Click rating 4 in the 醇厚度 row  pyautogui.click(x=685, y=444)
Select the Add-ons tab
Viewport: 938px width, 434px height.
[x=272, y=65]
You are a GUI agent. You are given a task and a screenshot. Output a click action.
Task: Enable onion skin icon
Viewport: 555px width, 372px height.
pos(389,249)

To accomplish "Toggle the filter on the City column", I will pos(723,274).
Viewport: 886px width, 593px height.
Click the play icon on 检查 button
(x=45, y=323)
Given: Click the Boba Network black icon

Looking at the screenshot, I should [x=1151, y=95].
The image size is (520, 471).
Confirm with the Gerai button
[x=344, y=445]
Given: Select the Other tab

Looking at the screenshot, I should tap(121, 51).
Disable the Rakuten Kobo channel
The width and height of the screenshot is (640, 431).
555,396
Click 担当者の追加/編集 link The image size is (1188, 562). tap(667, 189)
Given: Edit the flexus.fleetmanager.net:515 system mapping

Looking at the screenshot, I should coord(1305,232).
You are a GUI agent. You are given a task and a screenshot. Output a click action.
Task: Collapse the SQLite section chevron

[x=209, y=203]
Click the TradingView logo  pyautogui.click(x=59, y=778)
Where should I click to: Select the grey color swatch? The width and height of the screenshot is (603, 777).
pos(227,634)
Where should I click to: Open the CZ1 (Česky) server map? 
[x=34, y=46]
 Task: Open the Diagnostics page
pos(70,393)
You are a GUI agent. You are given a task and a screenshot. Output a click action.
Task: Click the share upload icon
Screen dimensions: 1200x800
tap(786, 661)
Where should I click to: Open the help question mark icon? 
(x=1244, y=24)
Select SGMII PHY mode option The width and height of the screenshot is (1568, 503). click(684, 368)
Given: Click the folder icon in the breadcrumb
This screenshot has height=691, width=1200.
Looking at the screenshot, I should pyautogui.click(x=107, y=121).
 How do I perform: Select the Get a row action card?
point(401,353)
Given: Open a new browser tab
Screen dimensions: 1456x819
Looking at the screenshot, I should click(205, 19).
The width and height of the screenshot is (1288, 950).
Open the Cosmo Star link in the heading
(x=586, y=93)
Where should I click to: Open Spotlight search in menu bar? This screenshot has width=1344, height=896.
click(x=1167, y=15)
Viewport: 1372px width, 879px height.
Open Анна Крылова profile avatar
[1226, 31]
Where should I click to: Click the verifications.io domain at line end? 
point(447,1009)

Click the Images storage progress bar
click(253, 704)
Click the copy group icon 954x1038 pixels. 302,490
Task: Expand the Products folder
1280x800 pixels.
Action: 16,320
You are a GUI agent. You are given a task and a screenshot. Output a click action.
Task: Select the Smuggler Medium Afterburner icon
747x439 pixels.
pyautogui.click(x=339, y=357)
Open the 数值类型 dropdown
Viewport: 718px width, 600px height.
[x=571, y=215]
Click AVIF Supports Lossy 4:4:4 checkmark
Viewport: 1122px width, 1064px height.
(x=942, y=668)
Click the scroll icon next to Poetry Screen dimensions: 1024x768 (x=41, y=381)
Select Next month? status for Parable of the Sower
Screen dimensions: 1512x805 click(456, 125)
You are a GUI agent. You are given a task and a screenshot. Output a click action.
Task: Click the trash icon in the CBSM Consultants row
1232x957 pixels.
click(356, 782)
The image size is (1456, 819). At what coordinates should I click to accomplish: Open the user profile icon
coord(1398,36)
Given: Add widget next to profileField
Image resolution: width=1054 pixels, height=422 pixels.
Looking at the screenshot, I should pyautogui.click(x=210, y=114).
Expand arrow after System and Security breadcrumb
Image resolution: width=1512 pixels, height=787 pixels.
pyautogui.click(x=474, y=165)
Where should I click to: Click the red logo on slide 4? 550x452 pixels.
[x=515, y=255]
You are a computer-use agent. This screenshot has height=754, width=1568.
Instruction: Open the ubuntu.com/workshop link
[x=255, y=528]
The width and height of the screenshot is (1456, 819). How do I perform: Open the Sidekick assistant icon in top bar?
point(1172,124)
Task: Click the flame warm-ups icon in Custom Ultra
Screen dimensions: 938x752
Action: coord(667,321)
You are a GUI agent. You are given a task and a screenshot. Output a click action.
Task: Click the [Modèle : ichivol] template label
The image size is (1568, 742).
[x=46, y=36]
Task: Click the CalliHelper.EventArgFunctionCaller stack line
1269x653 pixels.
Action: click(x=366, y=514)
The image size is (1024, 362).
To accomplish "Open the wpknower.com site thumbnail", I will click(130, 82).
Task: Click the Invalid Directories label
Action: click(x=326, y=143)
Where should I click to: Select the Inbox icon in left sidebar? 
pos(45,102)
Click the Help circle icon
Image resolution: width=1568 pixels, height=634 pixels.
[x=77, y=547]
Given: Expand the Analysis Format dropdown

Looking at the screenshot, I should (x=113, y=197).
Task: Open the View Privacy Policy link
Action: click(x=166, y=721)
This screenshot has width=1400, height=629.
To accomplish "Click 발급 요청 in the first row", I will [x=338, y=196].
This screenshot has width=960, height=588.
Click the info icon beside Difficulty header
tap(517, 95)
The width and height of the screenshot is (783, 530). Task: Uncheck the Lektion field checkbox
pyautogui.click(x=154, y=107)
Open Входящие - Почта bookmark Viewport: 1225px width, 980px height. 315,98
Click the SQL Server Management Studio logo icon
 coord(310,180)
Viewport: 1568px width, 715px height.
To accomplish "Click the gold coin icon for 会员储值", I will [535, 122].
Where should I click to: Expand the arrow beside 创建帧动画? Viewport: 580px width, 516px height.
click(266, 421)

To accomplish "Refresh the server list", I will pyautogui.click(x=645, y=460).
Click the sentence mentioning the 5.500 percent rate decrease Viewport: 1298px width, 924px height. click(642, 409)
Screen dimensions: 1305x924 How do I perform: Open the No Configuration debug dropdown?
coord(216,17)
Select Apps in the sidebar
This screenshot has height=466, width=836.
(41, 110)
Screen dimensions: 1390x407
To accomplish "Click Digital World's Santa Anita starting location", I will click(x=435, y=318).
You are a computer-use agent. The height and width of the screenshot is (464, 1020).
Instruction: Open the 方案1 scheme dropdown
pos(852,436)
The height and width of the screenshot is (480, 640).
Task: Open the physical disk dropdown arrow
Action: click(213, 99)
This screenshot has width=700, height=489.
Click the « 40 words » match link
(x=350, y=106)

§

= CHALLENGE =
Express every line of the items above as a JSON list of strings, one string per line, omitting blank lines.

= WRITTEN ANSWER =
[
  "Click rating 4 in the 醇厚度 row  pyautogui.click(x=685, y=444)",
  "Select the Add-ons tab",
  "Viewport: 938px width, 434px height.",
  "[x=272, y=65]",
  "You are a GUI agent. You are given a task and a screenshot. Output a click action.",
  "Task: Enable onion skin icon",
  "Viewport: 555px width, 372px height.",
  "pos(389,249)",
  "To accomplish \"Toggle the filter on the City column\", I will pos(723,274).",
  "Viewport: 886px width, 593px height.",
  "Click the play icon on 检查 button",
  "(x=45, y=323)",
  "Given: Click the Boba Network black icon",
  "Looking at the screenshot, I should [x=1151, y=95].",
  "The image size is (520, 471).",
  "Confirm with the Gerai button",
  "[x=344, y=445]",
  "Given: Select the Other tab",
  "Looking at the screenshot, I should tap(121, 51).",
  "Disable the Rakuten Kobo channel",
  "The width and height of the screenshot is (640, 431).",
  "555,396",
  "Click 担当者の追加/編集 link The image size is (1188, 562). tap(667, 189)",
  "Given: Edit the flexus.fleetmanager.net:515 system mapping",
  "Looking at the screenshot, I should coord(1305,232).",
  "You are a GUI agent. You are given a task and a screenshot. Output a click action.",
  "Task: Collapse the SQLite section chevron",
  "[x=209, y=203]",
  "Click the TradingView logo  pyautogui.click(x=59, y=778)",
  "Where should I click to: Select the grey color swatch? The width and height of the screenshot is (603, 777).",
  "pos(227,634)",
  "Where should I click to: Open the CZ1 (Česky) server map? ",
  "[x=34, y=46]",
  " Task: Open the Diagnostics page",
  "pos(70,393)",
  "You are a GUI agent. You are given a task and a screenshot. Output a click action.",
  "Task: Click the share upload icon",
  "Screen dimensions: 1200x800",
  "tap(786, 661)",
  "Where should I click to: Open the help question mark icon? ",
  "(x=1244, y=24)",
  "Select SGMII PHY mode option The width and height of the screenshot is (1568, 503). click(684, 368)",
  "Given: Click the folder icon in the breadcrumb",
  "This screenshot has height=691, width=1200.",
  "Looking at the screenshot, I should pyautogui.click(x=107, y=121).",
  " How do I perform: Select the Get a row action card?",
  "point(401,353)",
  "Given: Open a new browser tab",
  "Screen dimensions: 1456x819",
  "Looking at the screenshot, I should click(205, 19).",
  "The width and height of the screenshot is (1288, 950).",
  "Open the Cosmo Star link in the heading",
  "(x=586, y=93)",
  "Where should I click to: Open Spotlight search in menu bar? This screenshot has width=1344, height=896.",
  "click(x=1167, y=15)",
  "Viewport: 1372px width, 879px height.",
  "Open Анна Крылова profile avatar",
  "[1226, 31]",
  "Where should I click to: Click the verifications.io domain at line end? ",
  "point(447,1009)",
  "Click the Images storage progress bar",
  "click(253, 704)",
  "Click the copy group icon 954x1038 pixels. 302,490",
  "Task: Expand the Products folder",
  "1280x800 pixels.",
  "Action: 16,320",
  "You are a GUI agent. You are given a task and a screenshot. Output a click action.",
  "Task: Select the Smuggler Medium Afterburner icon",
  "747x439 pixels.",
  "pyautogui.click(x=339, y=357)",
  "Open the 数值类型 dropdown",
  "Viewport: 718px width, 600px height.",
  "[x=571, y=215]",
  "Click AVIF Supports Lossy 4:4:4 checkmark",
  "Viewport: 1122px width, 1064px height.",
  "(x=942, y=668)",
  "Click the scroll icon next to Poetry Screen dimensions: 1024x768 (x=41, y=381)",
  "Select Next month? status for Parable of the Sower",
  "Screen dimensions: 1512x805 click(456, 125)",
  "You are a GUI agent. You are given a task and a screenshot. Output a click action.",
  "Task: Click the trash icon in the CBSM Consultants row",
  "1232x957 pixels.",
  "click(356, 782)",
  "The image size is (1456, 819). At what coordinates should I click to accomplish: Open the user profile icon",
  "coord(1398,36)",
  "Given: Add widget next to profileField",
  "Image resolution: width=1054 pixels, height=422 pixels.",
  "Looking at the screenshot, I should pyautogui.click(x=210, y=114).",
  "Expand arrow after System and Security breadcrumb",
  "Image resolution: width=1512 pixels, height=787 pixels.",
  "pyautogui.click(x=474, y=165)",
  "Where should I click to: Click the red logo on slide 4? 550x452 pixels.",
  "[x=515, y=255]",
  "You are a computer-use agent. This screenshot has height=754, width=1568.",
  "Instruction: Open the ubuntu.com/workshop link",
  "[x=255, y=528]",
  "The width and height of the screenshot is (1456, 819). How do I perform: Open the Sidekick assistant icon in top bar?",
  "point(1172,124)",
  "Task: Click the flame warm-ups icon in Custom Ultra",
  "Screen dimensions: 938x752",
  "Action: coord(667,321)",
  "You are a GUI agent. You are given a task and a screenshot. Output a click action.",
  "Task: Click the [Modèle : ichivol] template label",
  "The image size is (1568, 742).",
  "[x=46, y=36]",
  "Task: Click the CalliHelper.EventArgFunctionCaller stack line",
  "1269x653 pixels.",
  "Action: click(x=366, y=514)",
  "The image size is (1024, 362).",
  "To accomplish \"Open the wpknower.com site thumbnail\", I will click(130, 82).",
  "Task: Click the Invalid Directories label",
  "Action: click(x=326, y=143)",
  "Where should I click to: Select the Inbox icon in left sidebar? ",
  "pos(45,102)",
  "Click the Help circle icon",
  "Image resolution: width=1568 pixels, height=634 pixels.",
  "[x=77, y=547]",
  "Given: Expand the Analysis Format dropdown",
  "Looking at the screenshot, I should (x=113, y=197).",
  "Task: Open the View Privacy Policy link",
  "Action: click(x=166, y=721)",
  "This screenshot has width=1400, height=629.",
  "To accomplish \"Click 발급 요청 in the first row\", I will [x=338, y=196].",
  "This screenshot has width=960, height=588.",
  "Click the info icon beside Difficulty header",
  "tap(517, 95)",
  "The width and height of the screenshot is (783, 530). Task: Uncheck the Lektion field checkbox",
  "pyautogui.click(x=154, y=107)",
  "Open Входящие - Почта bookmark Viewport: 1225px width, 980px height. 315,98",
  "Click the SQL Server Management Studio logo icon",
  " coord(310,180)",
  "Viewport: 1568px width, 715px height.",
  "To accomplish \"Click the gold coin icon for 会员储值\", I will [535, 122].",
  "Where should I click to: Expand the arrow beside 创建帧动画? Viewport: 580px width, 516px height.",
  "click(266, 421)",
  "To accomplish \"Refresh the server list\", I will pyautogui.click(x=645, y=460).",
  "Click the sentence mentioning the 5.500 percent rate decrease Viewport: 1298px width, 924px height. click(642, 409)",
  "Screen dimensions: 1305x924 How do I perform: Open the No Configuration debug dropdown?",
  "coord(216,17)",
  "Select Apps in the sidebar",
  "This screenshot has height=466, width=836.",
  "(41, 110)",
  "Screen dimensions: 1390x407",
  "To accomplish \"Click Digital World's Santa Anita starting location\", I will click(x=435, y=318).",
  "You are a computer-use agent. The height and width of the screenshot is (464, 1020).",
  "Instruction: Open the 方案1 scheme dropdown",
  "pos(852,436)",
  "The height and width of the screenshot is (480, 640).",
  "Task: Open the physical disk dropdown arrow",
  "Action: click(213, 99)",
  "This screenshot has width=700, height=489.",
  "Click the « 40 words » match link",
  "(x=350, y=106)"
]